Audit Standards & Process
The Office of Audit Services evaluates and contributes to the improvement of governance, risk management, and control processes. The nature of the activities is determined by a risk assessment process undertaken annually with the input of senior management and the Board of Regents. In addition to audits and other assurance engagements, other value-added work may be performed to assist in the management of risks, add value, and improve the Texas Tech University System’s operations.
The Texas Internal Auditing Act requires that our office follow the International Standards for the Professional Practice of Internal Auditing (IIA Standards) and the Code of Ethics contained within the International Professional Practices Framework of The Institute of Internal Auditors. The Act also requires that we conform to generally accepted government auditing standards.
IIA Standard 2110 requires internal auditors to evaluate and make appropriate recommendations for improving the governance process in its accomplishment of the following objectives:
- Promoting ethics and values within the organization;
- Ensuring effective organizational performance management and accountability;
- Communicating risk and control information to appropriate areas of the organization; and
- Coordinating the activities of and communicating information among the board, external and internal auditors, and management.

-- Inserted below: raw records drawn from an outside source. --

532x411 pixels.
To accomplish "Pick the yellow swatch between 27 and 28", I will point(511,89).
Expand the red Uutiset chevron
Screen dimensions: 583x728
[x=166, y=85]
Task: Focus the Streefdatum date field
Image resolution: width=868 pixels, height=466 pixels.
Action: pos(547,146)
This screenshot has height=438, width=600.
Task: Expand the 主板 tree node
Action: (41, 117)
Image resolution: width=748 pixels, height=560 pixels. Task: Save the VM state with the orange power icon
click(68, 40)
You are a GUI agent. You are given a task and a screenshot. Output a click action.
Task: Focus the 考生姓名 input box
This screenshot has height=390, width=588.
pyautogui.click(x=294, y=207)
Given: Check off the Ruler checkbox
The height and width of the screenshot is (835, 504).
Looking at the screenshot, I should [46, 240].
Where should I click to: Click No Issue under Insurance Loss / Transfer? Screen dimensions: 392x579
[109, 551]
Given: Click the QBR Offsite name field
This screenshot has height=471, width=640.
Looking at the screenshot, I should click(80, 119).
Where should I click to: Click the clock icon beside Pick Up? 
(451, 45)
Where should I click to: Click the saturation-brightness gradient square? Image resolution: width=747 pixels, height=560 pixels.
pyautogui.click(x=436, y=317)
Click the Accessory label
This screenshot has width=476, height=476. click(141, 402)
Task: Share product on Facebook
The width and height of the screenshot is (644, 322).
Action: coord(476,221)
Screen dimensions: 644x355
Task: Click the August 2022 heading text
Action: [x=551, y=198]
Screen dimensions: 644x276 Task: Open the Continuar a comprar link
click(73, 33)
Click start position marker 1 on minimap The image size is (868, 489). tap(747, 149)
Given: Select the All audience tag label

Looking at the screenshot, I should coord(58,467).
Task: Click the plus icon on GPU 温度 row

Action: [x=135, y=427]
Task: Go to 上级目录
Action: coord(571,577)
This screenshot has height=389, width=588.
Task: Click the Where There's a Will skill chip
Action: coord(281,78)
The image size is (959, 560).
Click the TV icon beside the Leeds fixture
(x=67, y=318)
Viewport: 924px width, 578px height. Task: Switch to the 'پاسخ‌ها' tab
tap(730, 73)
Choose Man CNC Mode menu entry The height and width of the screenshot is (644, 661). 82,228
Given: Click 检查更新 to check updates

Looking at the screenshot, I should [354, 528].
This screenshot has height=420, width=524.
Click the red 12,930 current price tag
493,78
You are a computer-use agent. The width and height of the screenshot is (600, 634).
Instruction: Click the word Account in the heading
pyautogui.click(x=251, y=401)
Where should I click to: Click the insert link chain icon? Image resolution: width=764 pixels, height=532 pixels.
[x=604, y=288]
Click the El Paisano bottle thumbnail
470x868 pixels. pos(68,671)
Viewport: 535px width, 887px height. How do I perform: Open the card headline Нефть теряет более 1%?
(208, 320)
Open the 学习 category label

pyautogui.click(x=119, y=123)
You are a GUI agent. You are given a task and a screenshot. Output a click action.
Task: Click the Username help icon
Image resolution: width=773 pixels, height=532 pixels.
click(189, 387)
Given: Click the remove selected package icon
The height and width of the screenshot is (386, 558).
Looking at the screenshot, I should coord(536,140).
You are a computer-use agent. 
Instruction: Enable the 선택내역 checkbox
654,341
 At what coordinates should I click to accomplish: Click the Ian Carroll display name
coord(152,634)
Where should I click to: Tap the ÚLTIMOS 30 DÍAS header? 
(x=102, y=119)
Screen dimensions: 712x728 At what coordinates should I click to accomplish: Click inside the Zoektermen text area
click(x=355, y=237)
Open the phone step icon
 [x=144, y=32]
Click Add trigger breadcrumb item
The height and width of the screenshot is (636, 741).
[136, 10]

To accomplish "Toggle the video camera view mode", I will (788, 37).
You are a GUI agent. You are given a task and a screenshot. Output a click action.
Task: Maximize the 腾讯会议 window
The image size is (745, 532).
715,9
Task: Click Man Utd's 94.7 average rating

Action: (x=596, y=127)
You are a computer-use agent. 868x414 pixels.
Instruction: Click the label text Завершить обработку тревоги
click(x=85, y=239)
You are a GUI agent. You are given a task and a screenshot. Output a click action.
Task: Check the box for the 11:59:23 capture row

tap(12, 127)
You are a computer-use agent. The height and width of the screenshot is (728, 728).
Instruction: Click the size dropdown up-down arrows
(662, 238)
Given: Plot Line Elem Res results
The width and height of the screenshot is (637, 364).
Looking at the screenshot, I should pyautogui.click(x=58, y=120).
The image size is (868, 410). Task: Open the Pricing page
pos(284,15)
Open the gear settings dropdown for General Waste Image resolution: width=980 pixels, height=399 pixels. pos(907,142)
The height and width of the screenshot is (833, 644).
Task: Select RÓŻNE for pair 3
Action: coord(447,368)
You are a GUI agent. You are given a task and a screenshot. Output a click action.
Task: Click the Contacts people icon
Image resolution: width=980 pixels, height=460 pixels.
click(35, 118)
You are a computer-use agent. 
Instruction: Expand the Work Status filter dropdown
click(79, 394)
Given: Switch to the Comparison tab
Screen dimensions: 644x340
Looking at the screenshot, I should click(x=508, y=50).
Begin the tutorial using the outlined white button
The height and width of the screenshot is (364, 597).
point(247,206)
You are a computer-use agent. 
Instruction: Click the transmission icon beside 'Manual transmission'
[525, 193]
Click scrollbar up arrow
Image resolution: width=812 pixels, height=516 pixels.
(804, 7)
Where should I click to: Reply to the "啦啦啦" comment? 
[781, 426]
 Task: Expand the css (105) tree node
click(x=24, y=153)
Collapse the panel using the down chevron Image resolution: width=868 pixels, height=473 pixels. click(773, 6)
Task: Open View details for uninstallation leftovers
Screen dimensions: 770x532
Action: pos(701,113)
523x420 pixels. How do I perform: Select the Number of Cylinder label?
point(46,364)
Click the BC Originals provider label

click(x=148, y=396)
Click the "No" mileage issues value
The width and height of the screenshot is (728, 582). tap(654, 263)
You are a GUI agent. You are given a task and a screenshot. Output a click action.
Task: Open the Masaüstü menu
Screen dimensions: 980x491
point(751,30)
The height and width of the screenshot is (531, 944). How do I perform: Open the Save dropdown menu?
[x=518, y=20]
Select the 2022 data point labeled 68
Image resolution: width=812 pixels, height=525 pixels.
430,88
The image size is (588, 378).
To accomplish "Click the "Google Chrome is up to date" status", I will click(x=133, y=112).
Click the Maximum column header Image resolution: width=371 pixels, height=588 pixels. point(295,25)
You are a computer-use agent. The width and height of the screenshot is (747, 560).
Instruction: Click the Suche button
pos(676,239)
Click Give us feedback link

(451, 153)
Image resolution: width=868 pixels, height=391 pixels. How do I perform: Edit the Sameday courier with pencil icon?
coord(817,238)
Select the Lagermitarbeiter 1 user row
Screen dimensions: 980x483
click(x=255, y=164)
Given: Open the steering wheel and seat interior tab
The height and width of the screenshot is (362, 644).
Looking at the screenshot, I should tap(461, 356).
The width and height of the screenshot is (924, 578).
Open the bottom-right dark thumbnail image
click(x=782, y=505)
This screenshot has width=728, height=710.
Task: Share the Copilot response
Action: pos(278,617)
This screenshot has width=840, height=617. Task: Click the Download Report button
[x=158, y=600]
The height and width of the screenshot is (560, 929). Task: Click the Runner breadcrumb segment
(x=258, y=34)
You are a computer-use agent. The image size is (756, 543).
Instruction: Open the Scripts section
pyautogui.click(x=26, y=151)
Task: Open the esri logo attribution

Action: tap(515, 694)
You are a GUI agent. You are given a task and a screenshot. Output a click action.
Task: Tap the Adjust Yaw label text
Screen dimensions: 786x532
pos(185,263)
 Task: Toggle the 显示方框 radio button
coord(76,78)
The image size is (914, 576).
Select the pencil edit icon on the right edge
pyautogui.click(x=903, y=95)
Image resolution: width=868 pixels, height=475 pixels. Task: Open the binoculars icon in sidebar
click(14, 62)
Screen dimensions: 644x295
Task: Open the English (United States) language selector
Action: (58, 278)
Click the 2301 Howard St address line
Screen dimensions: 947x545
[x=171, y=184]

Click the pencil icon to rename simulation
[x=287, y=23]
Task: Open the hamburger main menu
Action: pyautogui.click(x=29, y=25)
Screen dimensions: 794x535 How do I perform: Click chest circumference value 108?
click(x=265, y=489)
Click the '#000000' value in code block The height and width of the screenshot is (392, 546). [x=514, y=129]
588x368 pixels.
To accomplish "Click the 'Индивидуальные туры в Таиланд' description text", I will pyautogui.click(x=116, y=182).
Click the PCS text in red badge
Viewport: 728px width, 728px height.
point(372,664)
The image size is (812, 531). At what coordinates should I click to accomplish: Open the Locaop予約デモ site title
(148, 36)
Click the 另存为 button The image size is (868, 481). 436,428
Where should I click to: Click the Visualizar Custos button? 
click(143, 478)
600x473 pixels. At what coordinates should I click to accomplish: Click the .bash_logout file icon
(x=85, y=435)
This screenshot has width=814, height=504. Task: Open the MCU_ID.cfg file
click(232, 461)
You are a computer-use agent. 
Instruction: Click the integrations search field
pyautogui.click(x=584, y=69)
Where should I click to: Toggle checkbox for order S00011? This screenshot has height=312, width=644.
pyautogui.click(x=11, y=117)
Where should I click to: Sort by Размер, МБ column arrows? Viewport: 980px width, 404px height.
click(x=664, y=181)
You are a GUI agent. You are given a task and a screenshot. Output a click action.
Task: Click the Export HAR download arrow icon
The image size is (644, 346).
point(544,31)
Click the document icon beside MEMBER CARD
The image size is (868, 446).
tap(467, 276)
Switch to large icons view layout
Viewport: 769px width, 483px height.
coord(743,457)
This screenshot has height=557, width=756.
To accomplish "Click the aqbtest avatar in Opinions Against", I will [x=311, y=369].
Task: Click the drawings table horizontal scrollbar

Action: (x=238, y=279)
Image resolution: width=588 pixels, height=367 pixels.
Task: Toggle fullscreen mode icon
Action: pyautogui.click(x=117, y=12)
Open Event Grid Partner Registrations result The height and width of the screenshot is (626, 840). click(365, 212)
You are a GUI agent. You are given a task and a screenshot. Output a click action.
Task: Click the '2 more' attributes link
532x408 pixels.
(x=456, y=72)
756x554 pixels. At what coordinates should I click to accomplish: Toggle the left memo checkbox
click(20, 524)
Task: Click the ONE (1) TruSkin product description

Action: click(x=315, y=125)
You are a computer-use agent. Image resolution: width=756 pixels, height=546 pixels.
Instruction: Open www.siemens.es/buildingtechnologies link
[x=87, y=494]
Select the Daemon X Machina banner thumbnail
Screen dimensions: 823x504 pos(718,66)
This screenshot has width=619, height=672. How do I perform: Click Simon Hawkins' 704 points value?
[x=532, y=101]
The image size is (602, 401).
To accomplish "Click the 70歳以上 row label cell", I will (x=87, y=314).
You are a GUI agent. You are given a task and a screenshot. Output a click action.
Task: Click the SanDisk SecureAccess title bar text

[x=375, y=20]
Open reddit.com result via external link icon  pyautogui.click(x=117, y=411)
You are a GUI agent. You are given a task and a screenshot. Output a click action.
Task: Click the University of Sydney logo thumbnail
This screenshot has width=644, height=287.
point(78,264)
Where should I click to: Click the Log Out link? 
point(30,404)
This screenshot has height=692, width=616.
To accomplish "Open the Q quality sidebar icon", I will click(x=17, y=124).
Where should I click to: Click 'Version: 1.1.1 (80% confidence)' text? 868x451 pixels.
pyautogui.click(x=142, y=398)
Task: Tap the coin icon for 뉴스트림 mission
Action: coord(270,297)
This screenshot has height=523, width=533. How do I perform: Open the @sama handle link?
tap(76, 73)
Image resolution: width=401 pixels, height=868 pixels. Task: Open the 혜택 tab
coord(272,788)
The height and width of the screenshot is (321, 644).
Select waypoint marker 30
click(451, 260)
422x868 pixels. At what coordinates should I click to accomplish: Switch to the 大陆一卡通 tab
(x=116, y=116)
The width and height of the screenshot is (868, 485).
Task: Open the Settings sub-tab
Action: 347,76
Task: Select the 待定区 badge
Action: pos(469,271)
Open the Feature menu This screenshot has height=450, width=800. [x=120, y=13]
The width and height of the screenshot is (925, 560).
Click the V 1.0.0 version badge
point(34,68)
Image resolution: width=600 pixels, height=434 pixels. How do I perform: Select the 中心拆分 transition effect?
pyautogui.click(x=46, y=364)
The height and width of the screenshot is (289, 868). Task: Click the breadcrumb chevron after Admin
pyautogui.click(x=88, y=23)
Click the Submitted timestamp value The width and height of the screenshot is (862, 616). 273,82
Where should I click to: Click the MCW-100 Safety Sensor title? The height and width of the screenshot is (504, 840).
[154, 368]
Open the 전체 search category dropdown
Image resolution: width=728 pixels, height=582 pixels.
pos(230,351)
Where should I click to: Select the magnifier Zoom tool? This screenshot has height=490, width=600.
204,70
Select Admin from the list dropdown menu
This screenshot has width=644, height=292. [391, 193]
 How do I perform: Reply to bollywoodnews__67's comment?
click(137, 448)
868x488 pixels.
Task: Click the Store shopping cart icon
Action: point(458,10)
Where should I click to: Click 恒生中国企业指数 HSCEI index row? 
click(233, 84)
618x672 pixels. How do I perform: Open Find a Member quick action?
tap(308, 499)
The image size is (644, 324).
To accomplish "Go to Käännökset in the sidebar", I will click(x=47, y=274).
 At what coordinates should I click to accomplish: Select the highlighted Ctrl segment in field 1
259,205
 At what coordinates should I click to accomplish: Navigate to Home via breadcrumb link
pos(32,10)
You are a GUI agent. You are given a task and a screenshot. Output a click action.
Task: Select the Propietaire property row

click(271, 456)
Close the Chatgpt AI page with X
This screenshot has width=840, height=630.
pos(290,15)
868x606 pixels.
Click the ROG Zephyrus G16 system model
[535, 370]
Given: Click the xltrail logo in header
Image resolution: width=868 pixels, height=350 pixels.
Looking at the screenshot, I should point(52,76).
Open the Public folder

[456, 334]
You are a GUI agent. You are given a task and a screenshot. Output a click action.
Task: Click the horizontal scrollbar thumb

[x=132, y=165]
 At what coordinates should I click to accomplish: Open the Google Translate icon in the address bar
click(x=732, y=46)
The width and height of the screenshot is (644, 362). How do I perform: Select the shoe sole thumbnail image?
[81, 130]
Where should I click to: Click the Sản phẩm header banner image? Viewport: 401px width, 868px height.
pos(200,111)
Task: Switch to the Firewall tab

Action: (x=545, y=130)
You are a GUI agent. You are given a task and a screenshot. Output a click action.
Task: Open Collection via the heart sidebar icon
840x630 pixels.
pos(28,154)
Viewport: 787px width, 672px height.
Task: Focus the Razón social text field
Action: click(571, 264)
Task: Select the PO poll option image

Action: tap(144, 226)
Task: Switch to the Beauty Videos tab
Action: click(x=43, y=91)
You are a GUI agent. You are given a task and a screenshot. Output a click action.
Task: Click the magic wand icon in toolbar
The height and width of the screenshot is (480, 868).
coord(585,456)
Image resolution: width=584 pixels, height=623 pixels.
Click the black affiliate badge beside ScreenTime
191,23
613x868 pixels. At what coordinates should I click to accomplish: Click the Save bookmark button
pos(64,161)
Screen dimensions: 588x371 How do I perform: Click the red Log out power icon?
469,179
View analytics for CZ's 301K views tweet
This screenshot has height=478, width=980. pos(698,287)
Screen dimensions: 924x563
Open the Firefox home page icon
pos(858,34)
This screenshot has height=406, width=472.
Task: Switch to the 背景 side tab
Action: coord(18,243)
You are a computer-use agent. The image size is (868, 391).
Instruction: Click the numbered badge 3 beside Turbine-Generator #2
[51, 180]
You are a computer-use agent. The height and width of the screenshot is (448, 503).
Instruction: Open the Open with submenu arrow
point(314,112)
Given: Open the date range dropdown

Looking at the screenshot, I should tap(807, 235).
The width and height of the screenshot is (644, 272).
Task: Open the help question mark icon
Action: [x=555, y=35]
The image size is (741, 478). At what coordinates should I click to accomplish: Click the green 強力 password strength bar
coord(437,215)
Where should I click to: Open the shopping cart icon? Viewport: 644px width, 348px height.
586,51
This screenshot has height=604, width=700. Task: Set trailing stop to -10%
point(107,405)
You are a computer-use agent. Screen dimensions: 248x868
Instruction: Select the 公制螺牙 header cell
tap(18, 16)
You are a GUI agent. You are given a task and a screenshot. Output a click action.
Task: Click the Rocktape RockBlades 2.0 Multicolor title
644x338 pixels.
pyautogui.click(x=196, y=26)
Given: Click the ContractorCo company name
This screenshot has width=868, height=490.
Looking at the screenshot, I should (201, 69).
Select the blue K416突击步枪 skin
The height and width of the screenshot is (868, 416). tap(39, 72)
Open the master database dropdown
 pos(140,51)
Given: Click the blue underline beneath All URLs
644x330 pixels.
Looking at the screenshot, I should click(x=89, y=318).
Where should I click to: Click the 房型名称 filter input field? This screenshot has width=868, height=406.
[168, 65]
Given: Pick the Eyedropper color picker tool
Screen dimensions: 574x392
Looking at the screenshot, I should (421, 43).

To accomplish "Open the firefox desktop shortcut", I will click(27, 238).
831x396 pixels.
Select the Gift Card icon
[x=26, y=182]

IIA Standards 2120.A1 and 2130.A1 require internal auditors to evaluate risk exposures and the adequacy and effectiveness of controls in responding to risks within the organization’s governance, operations, and information systems regarding the:
- achievement of the organization’s strategic objectives;
- reliability and integrity of financial and operational information;
- effectiveness and efficiency of operations and programs;
- safeguarding of assets; and
- compliance with laws, regulations, policies, procedures, and contracts.
Audits are performed in three general phases: planning, fieldwork, and reporting. While auditors usually notify the appropriate level of university management as to the timing, staffing, and scope of engagements included in the annual audit plan, the performance of certain procedures (e.g., cash or inventory counts) or certain engagements (e.g., fraud investigations) may be unannounced.
Audit reports are generally addressed to the client management personnel with direct responsibility for the area, function, or department audited, with additional distribution to higher level management. Copies of final reports are normally sent to the executive to whom the individual responsible for the audited area reports, the President, the Chancellor, and the Audit Committee of the Board of Regents. Depending on the subject matter of the report, other individuals may also receive the report.
As required by IIA Standards, our office has instituted a continuous quality control program that includes self-assessments, performance measures, client evaluations, staff evaluations, and external quality assessments conducted by experienced higher education audit professionals.